§ 91 Abs. 2 AktG

Aktiengesetz

§ 91 Abs. 2 AktG verpflichtet den Vorstand einer Aktiengesellschaft dazu, geeignete Maßnahmen zu ergreifen, damit für den Fortbestand der Gesellschaft gefährliche Entwicklungen früh erkannt werden. Diese Bestandsicherungspflicht erstreckt sich freilich auch auf die IT-Infrastruktur der Gesellschaft.[1] Die Vorschrift ist unmittelbar nur auf die Aktiengesellschaft anwendbar, allerdings strahlen die in § 91 Abs. 2 AktG normierten Pflichten nach der Gesetzesbegründung auch auf andere Gesellschaftsformen wie die der GmbH aus.[2]

Die Reichweite der aufgrund von § 91 Abs. 2 AktG zu ergreifenden Maßnahmen ist im Detail umstritten.[3] Nach einer Auffassung[4] enthält die Vorschrift mit Blick auf den unternehmerischen Ermessensspielraum aus § 93 Abs. 2 S. 1 AktG allein die Pflicht zur Einrichtung eines entsprechenden „Risikofrühwarnsystems“, während andere[5] Schaffung eines umfassenden „Risikomanagementsystems“ fordern. Allerdings lässt sich die Pflicht zur Errichtung eines umfassenden Risikomanagementsystems auch aus anderen Vorschriften ableiten, weswegen dieser Streit im Ergebnis dahinstehen kann.[6]

Zu diesen Vorschriften zählt § 93 Abs. 1 AktG, der die allgemeinen Sorgfaltspflichten des Vorstands festlegt. Aus dieser Vorschrift wird eine generelle Compliance-Pflicht der Unternehmensleitung zur Schaffung effektiver IT-Sicherheitsmaßnahmen sowie zur präventiven Sicherstellung der Gesetzeskonformität der IT abgeleitet.[7] Im Fall eines Verstoßes machen sich die Vorstandsmitglieder gemäß § 93 Abs. 2 S. 1 AktG für Schäden haftbar.

Da unzählige Unternehmen mittlerweile sowohl organisatorisch als auch funktionell weit überwiegend auf IT-Systeme angewiesen, stellen gerade Cyberangriffe und IT-Sicherheitslücken im Zweifel „bestandsgefährdende“ Risiken im Sinne des § 91 Abs. 2 AktG für die Gesellschaft dar.[8]
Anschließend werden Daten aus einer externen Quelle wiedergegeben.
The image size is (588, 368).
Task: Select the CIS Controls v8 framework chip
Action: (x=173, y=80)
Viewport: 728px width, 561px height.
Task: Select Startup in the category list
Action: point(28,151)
Wegen der hohen Haftungsrisiken des Vorstands ist bei der Implementierung des Risikomanagementsystems besondere Achtung geboten. So sah das LG München I in der unterbliebenen Dokumentation eines Risikofrüherkennungssystems einen wesentlichen Gesetzesverstoß im Sinne des § 243 Abs. 1 AktG.[9] IT-Sicherheit sollte demnach schon wegen des enormen wirtschaftlichen Gefährdungspotentials eines Angriffs für das Unternehmen einen unmittelbaren Bestandteil des Überwachungssystems darstellen und spezifisch berücksichtigt werden.[10]

Die genaue Ausgestaltung des Systems ist indessen einzelfallabhängig und muss Faktoren wie Unternehmensgröße, Qualifikation der Mitarbeiter, Geschäftsbranche, Sensibilität der Daten sowie insbesondere die Abhängigkeit von den IT-Systemen berücksichtigen.[11] Zudem können als Auslegungshilfe technische Regelwerke wie die Grundschutzkataloge des BSI und ähnliche Standards herangezogen werden.[12]
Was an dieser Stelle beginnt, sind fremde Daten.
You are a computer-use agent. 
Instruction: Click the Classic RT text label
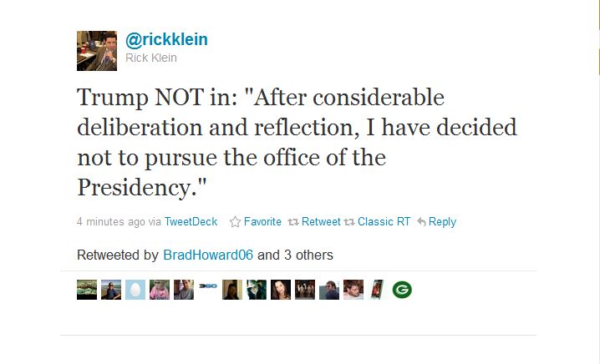[x=384, y=222]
Inhaltlich kann zunächst eine sinnvolle und aufgabenorientierte Verteilung der Verantwortlichkeiten – etwa an das für die IT-Compliance verantwortliche Mitglied der Unternehmensführung – erfolgen.[13] Zu den einzelnen it-spezifischen Sorgfaltspflichten zählen nach von Holleben/Menz neben technischen und organisatorischen Maßnahmen (wie sie auch § 9 BDSG kennt) auch die Erstellung eines Notfallkonzepts sowie die Bewertung der rechtlichen Risiken bei der IT-Nutzung.[14]
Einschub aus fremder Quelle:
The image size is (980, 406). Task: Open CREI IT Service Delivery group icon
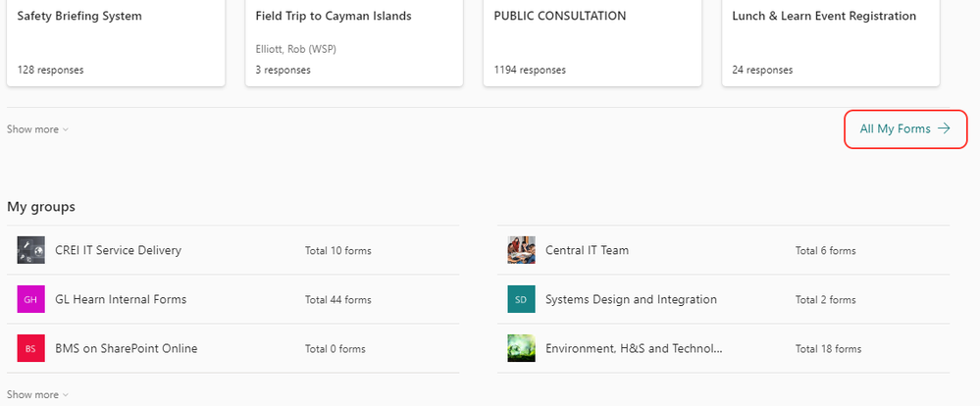pyautogui.click(x=31, y=250)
Eine umfangreiche Checkliste für IT-spezifische Risikominimierungsmaßnahmen im Rahmen der IT-Compliance findet sich bei Auer-Reinsdorff, ITRB 2011, 245.

 

[1] Dazu Auer-Reinsdorff, ITRB 2011, 245 ff.

[2] So Lensdorf, CR 2007, 413, 414 mit Verweis auf BT-Drs. 13/9712, S. 15.

[3] Zum Streitstand vgl. von Holleben/Menz, CR 2010, 63, 64 f.

[4] So etwa Theusinger/Liese, NZG 2008, 289, 290; zum Ganzen auch Conrad, in: Auer-Reinsdorff/Conrad, Handbuch IT- und Datenschutzrecht, 2. Aufl. 2016, § 33 Rn. 32.

[5] So von Holleben/Menz, CR 2010, 63, 64 f.

[6] Conrad, in: Auer-Reinsdorff/Conrad, Handbuch IT- und Datenschutzrecht, 2. Aufl. 2016, § 33 Rn. 34.

[7] Dazu ausführlich Conrad, in: Auer-Reinsdorff/Conrad, Handbuch IT- und Datenschutzrecht, 2. Aufl. 2016, § 33 Rn. 36 ff.

[8] Vgl. Lensdorf, CR 2007, 413, 414.

[9] LG München I, Urt. v. 05.04.2007 – 5HK O 15964/06 = CR 2007, 423.

[10] von Holleben/Menz, CR 2010, 63, 65.

[11] Lensdorf, CR 2007, 413, 416; Auer-Reinsdorff, ITRB 2011, 245, 246.

[12] von Holleben/Menz, CR 2010, 63, 65; zu der rechtlichen Bedeutung solcher Richtlinien und Standards vgl. Lensdorf, CR 2007, 413, 418.

[13] Dazu Lensdorf, CR 2007, 413, 418.

[14] von Holleben/Menz, CR 2010, 63, 67 ff.